Il y a 14 ans : 184 milliards de Bitcoin en trop à cause d’un bug
Lors de l’« Overflow Accident », 8.761 fois trop de Bitcoin ont été créés.

Lors de l’« Overflow Accident », 8.761 fois trop de Bitcoin ont été créés. Ce n’est pas la seule fois qu’un bug a mis en danger l’existence de la blockchain.
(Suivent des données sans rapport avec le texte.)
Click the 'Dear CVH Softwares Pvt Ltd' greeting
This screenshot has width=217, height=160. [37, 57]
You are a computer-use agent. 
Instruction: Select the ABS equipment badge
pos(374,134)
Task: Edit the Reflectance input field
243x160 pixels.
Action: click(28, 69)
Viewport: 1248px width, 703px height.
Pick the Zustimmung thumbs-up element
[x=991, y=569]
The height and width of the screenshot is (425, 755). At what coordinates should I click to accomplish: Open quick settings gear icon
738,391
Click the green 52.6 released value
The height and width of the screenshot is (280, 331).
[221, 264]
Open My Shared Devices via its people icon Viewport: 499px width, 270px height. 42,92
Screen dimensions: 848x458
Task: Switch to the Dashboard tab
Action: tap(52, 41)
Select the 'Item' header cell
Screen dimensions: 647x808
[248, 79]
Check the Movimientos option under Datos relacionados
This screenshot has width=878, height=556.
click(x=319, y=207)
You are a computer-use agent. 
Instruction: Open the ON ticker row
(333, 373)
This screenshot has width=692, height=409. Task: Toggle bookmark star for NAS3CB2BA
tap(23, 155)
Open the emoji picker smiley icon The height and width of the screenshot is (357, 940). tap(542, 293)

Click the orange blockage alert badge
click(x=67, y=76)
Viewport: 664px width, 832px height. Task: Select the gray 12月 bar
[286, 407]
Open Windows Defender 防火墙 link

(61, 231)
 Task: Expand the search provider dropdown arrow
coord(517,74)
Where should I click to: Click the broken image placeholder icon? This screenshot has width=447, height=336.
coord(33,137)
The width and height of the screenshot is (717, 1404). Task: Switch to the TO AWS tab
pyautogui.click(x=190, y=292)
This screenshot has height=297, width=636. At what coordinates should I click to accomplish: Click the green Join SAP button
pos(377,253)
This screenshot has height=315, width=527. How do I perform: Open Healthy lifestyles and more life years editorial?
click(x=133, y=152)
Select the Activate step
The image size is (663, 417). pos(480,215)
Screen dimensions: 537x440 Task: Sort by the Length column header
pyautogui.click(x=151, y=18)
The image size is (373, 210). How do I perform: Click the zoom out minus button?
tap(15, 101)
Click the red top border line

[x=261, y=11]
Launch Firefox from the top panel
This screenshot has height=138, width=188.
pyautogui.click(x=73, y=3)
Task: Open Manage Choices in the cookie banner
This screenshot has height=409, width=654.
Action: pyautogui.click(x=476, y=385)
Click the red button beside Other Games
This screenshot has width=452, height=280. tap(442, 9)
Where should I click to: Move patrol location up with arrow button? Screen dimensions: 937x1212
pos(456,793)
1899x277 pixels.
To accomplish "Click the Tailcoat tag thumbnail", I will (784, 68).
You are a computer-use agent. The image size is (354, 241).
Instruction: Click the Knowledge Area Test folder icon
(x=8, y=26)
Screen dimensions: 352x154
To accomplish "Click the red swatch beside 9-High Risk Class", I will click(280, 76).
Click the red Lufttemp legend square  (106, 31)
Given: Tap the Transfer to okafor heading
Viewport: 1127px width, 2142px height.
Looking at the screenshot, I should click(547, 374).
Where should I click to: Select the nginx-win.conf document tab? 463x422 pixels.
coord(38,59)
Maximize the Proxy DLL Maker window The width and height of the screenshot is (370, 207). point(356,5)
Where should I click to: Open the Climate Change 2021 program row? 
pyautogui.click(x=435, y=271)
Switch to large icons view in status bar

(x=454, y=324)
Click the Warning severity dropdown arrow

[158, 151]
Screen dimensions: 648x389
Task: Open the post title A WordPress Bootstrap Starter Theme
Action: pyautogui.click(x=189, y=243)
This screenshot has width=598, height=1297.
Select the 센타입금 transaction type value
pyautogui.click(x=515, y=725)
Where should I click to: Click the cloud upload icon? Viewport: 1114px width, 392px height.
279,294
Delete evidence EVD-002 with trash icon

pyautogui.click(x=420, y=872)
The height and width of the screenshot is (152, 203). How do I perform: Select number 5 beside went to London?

Une petite erreur dans le code, et soudain 184 milliards de Bitcoin de trop. L’une des principales promesses de la plus grande cryptomonnaie au monde, la limitation à 21 millions de BTC, semble avoir été rompue. Un climat de crise règne au sein de la communauté. Le « Overflow Value Accident », survenu exactement il y a 14 ans, devient l’un des incidents les plus graves de l’histoire de l’or numérique. Et un avertissement : le réseau censé sauver le monde par les mathématiques a toujours aussi besoin du regard vigilant des humains. Ce n’est pas la seule fois que Bitcoin a été menacé par un bug critique.
Nous sommes le 15 août 2010. Le prix du Bitcoin à l’époque : 0,07 $. La plus grande cryptomonnaie du monde aujourd’hui n’a qu’un an. La communauté se compose d’un rassemblement de nerds, d’anarchistes et de cypherpunks. Satoshi Nakamoto, l’inventeur secret, est encore parmi eux. Et tout se déroule en réalité comme prévu. Jusqu’au bloc 74.638. Un hacker découvre une faille dans le code et en profite. Cela rend possible la création de plus de Bitcoin à partir d’une transaction qu’il n’en entre. Beaucoup plus.
Satoshi corrige lui-même l’erreur
Pour être précis : 92,2 milliards de Bitcoin. Et cela deux fois. C’est le nombre de coins que le hacker génère dans ce bloc. Pour une entrée de 0,5 Bitcoin. Aujourd’hui, à un cours d’environ 58.000 $ par Bitcoin, cette somme vaudrait probablement plus que la richesse totale du monde réunie. La nouvelle du bug se propage rapidement via le principal canal de communication BTC de l’époque, le forum Bitcoin-Talk. Satoshi Nakamoto lui-même entre en action. Il appelle les mineurs à arrêter immédiatement leurs activités et, en quatre heures, son équipe et lui mettent au point un premier correctif.
La conséquence : un hard fork, une scission temporaire de la blockchain en deux parties. Au total, 53 blocs sont réorganisés, la plus grande correction de l’histoire de Bitcoin. Pendant un court moment, deux chains se font concurrence, mais après 19 heures, la version correcte de Bitcoin reprend le dessus. L’identité du hacker reste inconnue à ce jour. Le prix du Bitcoin reste imperturbable malgré tout cet épisode. À la fin de l’année, il est monté à 30 centimes.
Une erreur similaire s’est produite huit ans plus tard
Les bugs dans Bitcoin ont été fréquents au cours de sa jeune histoire. Quiconque consulte la liste officielle constate surtout des problèmes durant les premières années. La plupart sont sans gravité et rapidement corrigés. Mais en 2018, une erreur critique similaire s’est reproduite.
Plus inquiétant encore : dans ce cas, les développeurs n’ont d’abord révélé qu’une partie du problème. Un utilisateur anonyme leur a signalé l’existence d’un bug qui faisait cesser de fonctionner Bitcoin. Celui-ci, selon Coindesk à l’époque, aurait pu mettre temporairement le réseau hors service.
Pire encore : les développeurs de Bitcoin Core ont découvert que ce bug aurait également permis de créer de nouveaux Bitcoin. Ils ont gardé la vulnérabilité secrète jusqu’au déploiement du premier correctif, le 18 septembre. Les mineurs ont été appelés à installer la nouvelle mise à jour. La catastrophe a été évitée.
Ces deux incidents montrent que l’histoire de la plus ancienne cryptomonnaie a elle aussi été marquée par des erreurs critiques et des interventions humaines. Ce qui est resté intact : le succès explosif de la blockchain. Le premier bug critique est apparu alors que le prix du Bitcoin était de 0,07 $ ; la deuxième fois, il était déjà à 6.000 $. Aujourd’hui, Bitcoin évolue autour de 60.000 $. Et il fonctionne toujours, avec un uptime de 99,99 %. Sans faille.